---- DATASET EXTRACT
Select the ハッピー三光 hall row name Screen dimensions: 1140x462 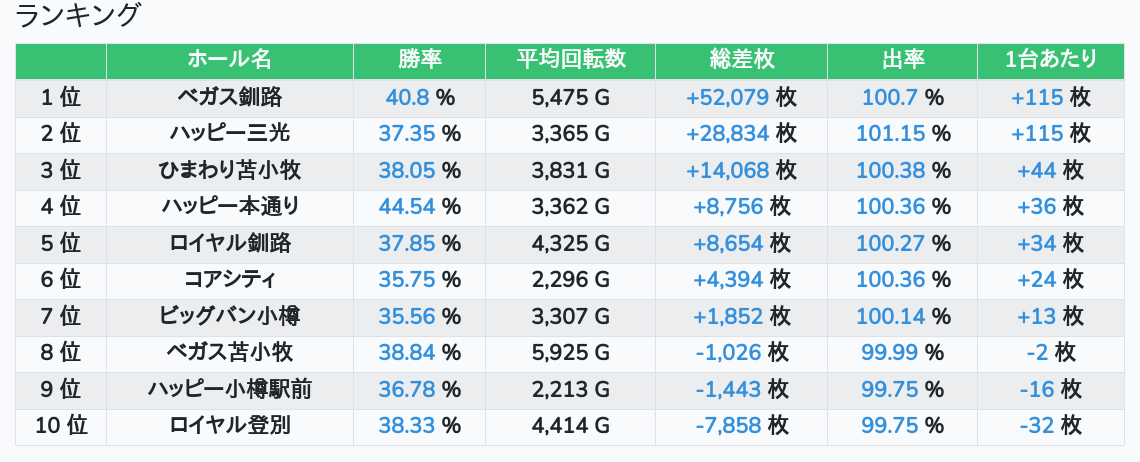[229, 133]
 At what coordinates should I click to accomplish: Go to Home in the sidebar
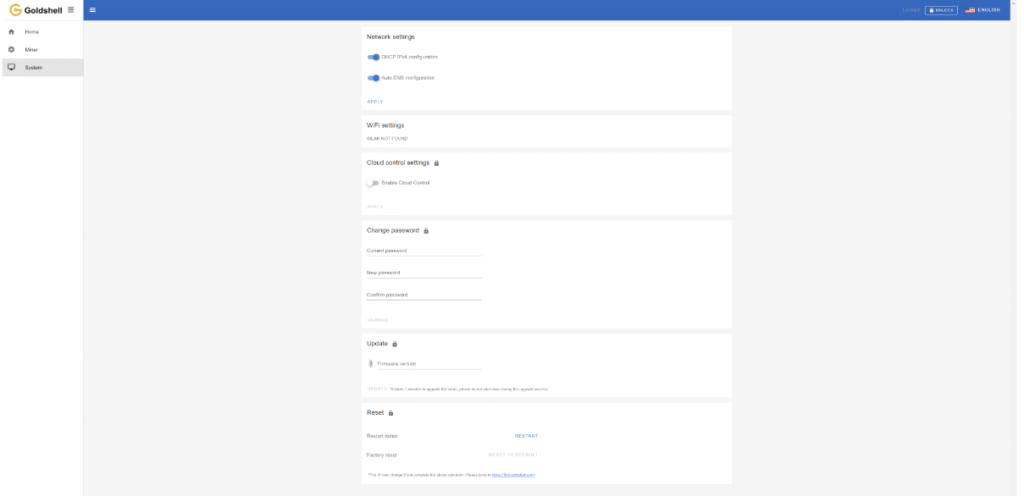[32, 32]
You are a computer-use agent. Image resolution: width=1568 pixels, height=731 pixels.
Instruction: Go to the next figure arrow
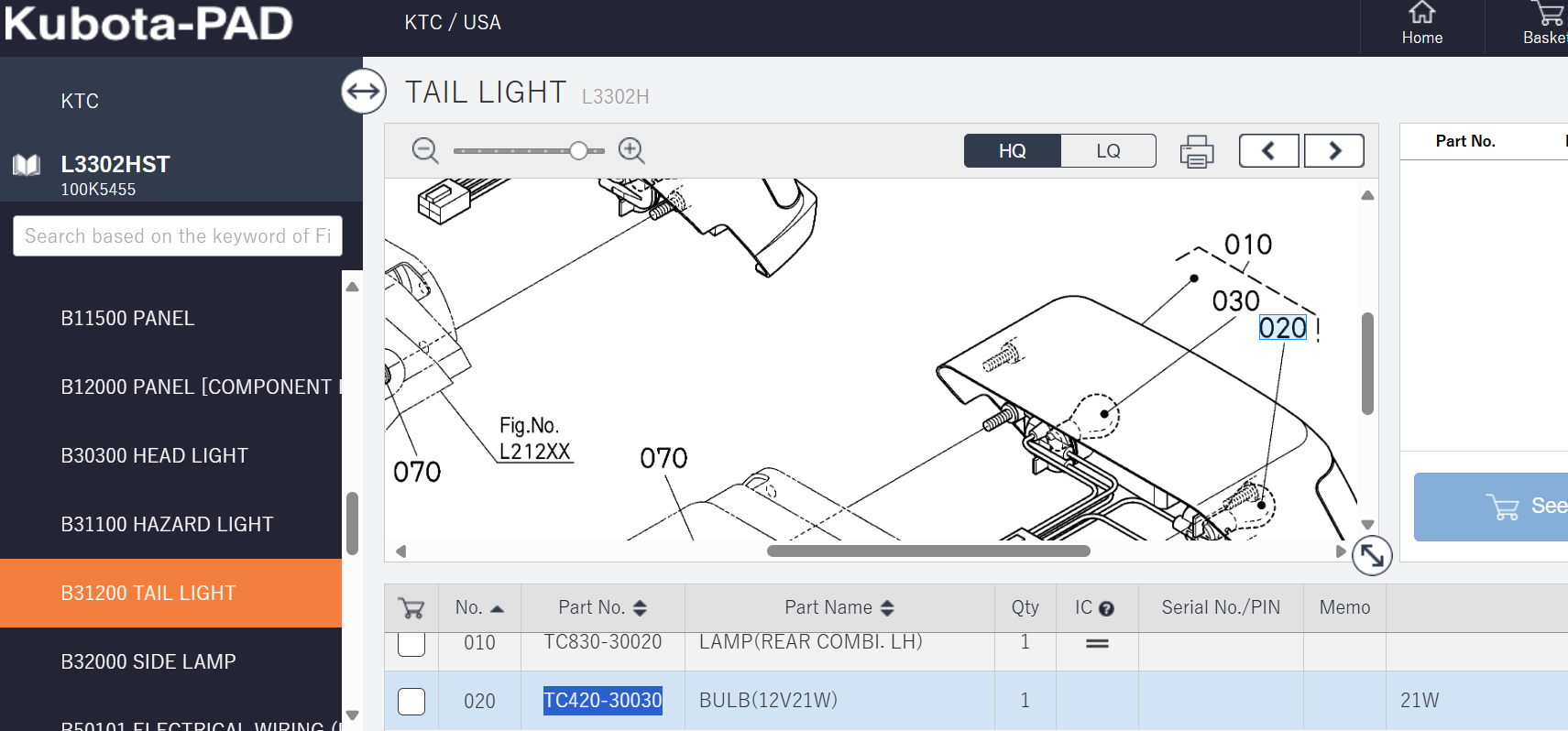(1334, 151)
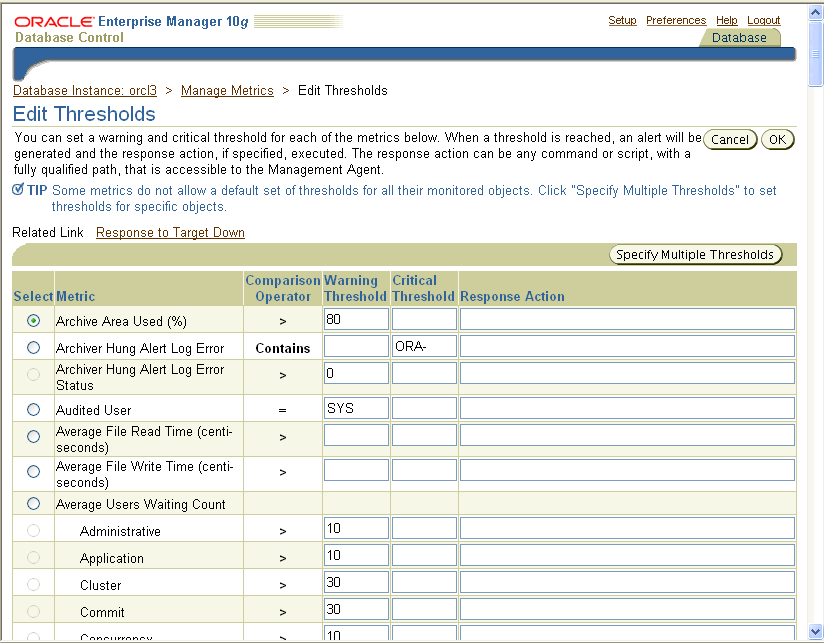
Task: Switch to the Database tab
Action: (x=739, y=37)
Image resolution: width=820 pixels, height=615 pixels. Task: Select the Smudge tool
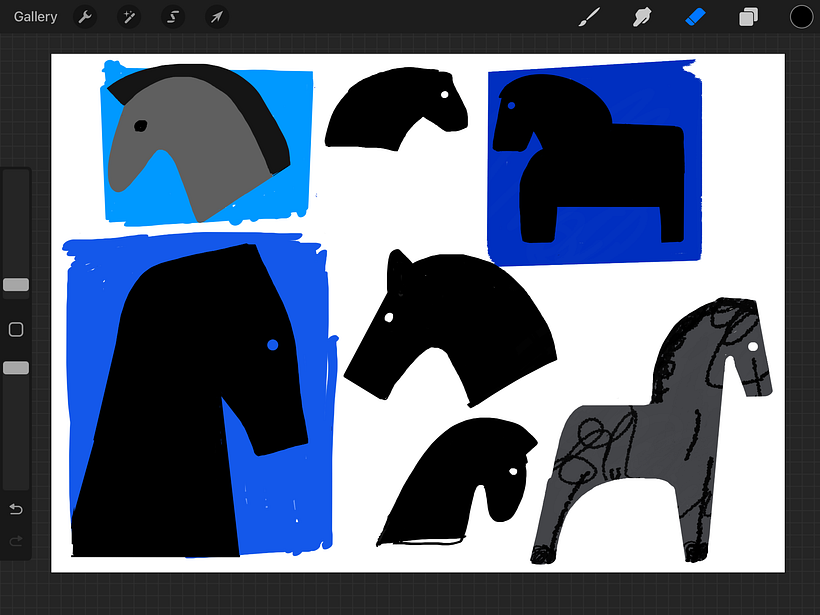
--------
Find "pixels" in the preceding records. Copy each line that holds it.

◆ **YOUR RESPONSE**:
You are a computer-use agent. Image resolution: width=1568 pixels, height=731 pixels.
Image resolution: width=820 pixels, height=615 pixels. Task: Select the Smudge tool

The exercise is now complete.